Des investissements dans l’infrastructure via des partenariats public-privé

Dans le même temps, les pays qui se débattent avec des budgets publics limités n’investissent pas suffisamment dans l’infrastructure de l’eau. Le rapport suggère que la seule façon d’y remédier serait d’encourager de nouveaux investissements, notamment des partenariats public-privé (PPP) formels : « Un tel cadre serait capable de développer des modèles de financement durables qui exploitent l’innovation et les capitaux du secteur privé, tout en garantissant une surveillance et une responsabilité publiques robustes. »

Néanmoins, une meilleure gestion de l’eau nécessiterait également des données en temps réel recueillies par des réseaux de capteurs IoT couplés à des systèmes d’analyse et de prédiction de l’IA. À cette fin, les centres de données du cloud constituaient moins une ponction sur les ressources en eau qu’une partie de la réponse : « Une approche basée sur le cloud permettrait aux services publics de l’eau et aux utilisateurs industriels de centraliser la collecte des données, d’automatiser les processus opérationnels et d’exploiter les algorithmes d’apprentissage automatique pour améliorer la prise de décision », a fait valoir le Cispe.

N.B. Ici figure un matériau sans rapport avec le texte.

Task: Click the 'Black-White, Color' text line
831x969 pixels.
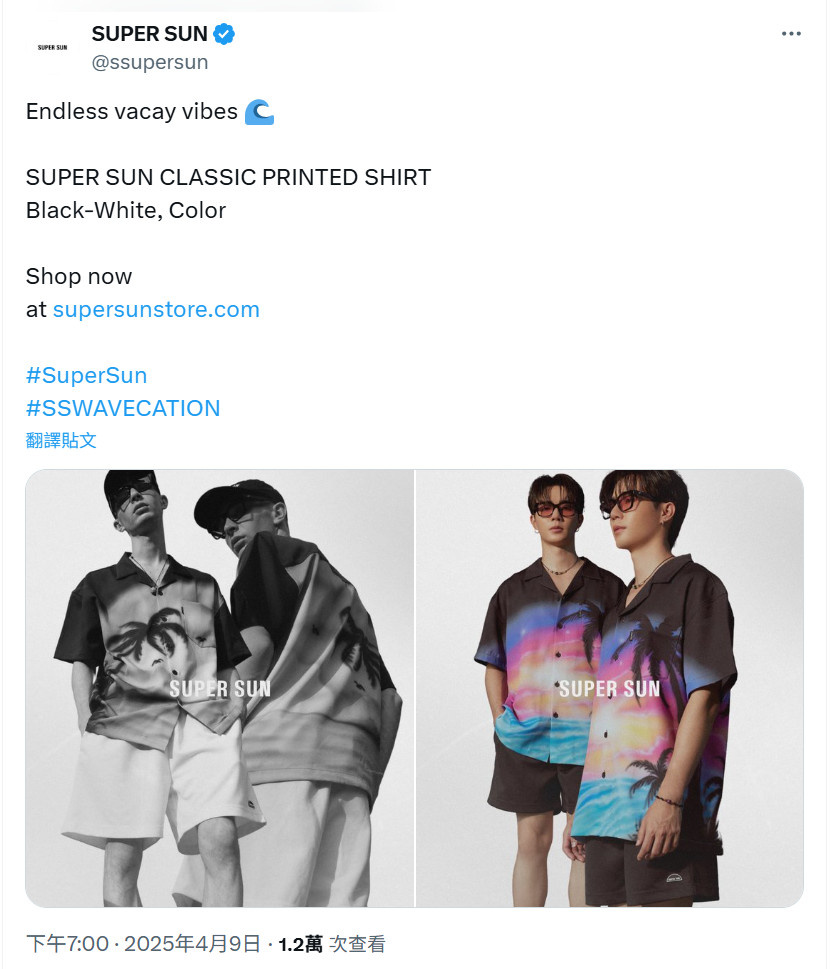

Un meilleur contrôle de la gestion de l’eau essentiel

Il n’est pas toujours facile d’évaluer la consommation d’eau des centres de données. Beaucoup de choses dépendent du type et de la taille de l’installation, de ses charges de travail et de son emplacement. Ce qui ne fait aucun doute, c’est qu’elle augmente. En février, un rapport de la Royal Academy of Engineering en Angleterre, a souligné que la politique de promotion du pays en tant que centre d’intelligence artificielle mettrait à rude épreuve l’approvisionnement en eau. « La croissance rapide de la demande pourrait avoir des effets considérables, tels que la concurrence pour les énergies renouvelables ou les sources d’eau potable. Google et Microsoft ont tous deux signalé une augmentation de la consommation d’eau des centres de données d’une année sur l’autre depuis 2020 et une grande partie de ces prélèvements d’eau provient de sources d’eau potable », note l’étude.

Une simple réglementation pourrait ne pas suffire : les gouvernements doivent de toute urgence contrôler la manière dont les centres de données utilisent l’eau. Le secteur des centres de données travaille sur ses propres normes d’efficacité, le Climate Neutral Data Centre Pact de l’industrie s’étant déjà engagé à « atteindre une efficacité dans l’utilisation de l’eau (Water Usage Effectiveness, WUE) de 0,4 litre/kWh pour les prochains centres de données dans les zones de stress hydrique d’ici à 2025 », a indiqué le Cispe.

D’autres difficultés que l’eau

Selon Rodolfo Rosini, cofondateur et CEO de la startup Vaire Computing, pour résoudre le problème de l’eau, il faut s’attaquer à la fois à la demande excessive d’électricité et à la difficulté de construire d’autres infrastructures. « Le problème le plus important dans de nombreux pays en développement et dans l’UE est la construction d’infrastructures et l’obtention de permis de construire. Ce problème tend à être beaucoup plus important que la consommation réelle de ressources », a expliqué M. Rosini. « D’une manière générale, la difficultté en Europe n’est pas tant la pénurie d’eau que le goulet d’étranglement énergétique. Les systèmes IT actuels doivent être refroidis en raison de leur production excessive de chaleur ».

L’IA a permis à tout le monde de s’en rendre compte. Cependant, le fait que des pays comme le Royaume-Uni n’aient pratiquement pas augmenté leur capacité de stockage depuis plus de trente ans reste préoccupant. « L’accès à des capacités de calcul locales devant être l’un des principaux moteurs de la croissance économique au cours des 15 prochaines années, les États devraient rapidement envisager d’élargir l’accès à l’eau et sa disponibilité », a préconisé Rodolfo Rosini.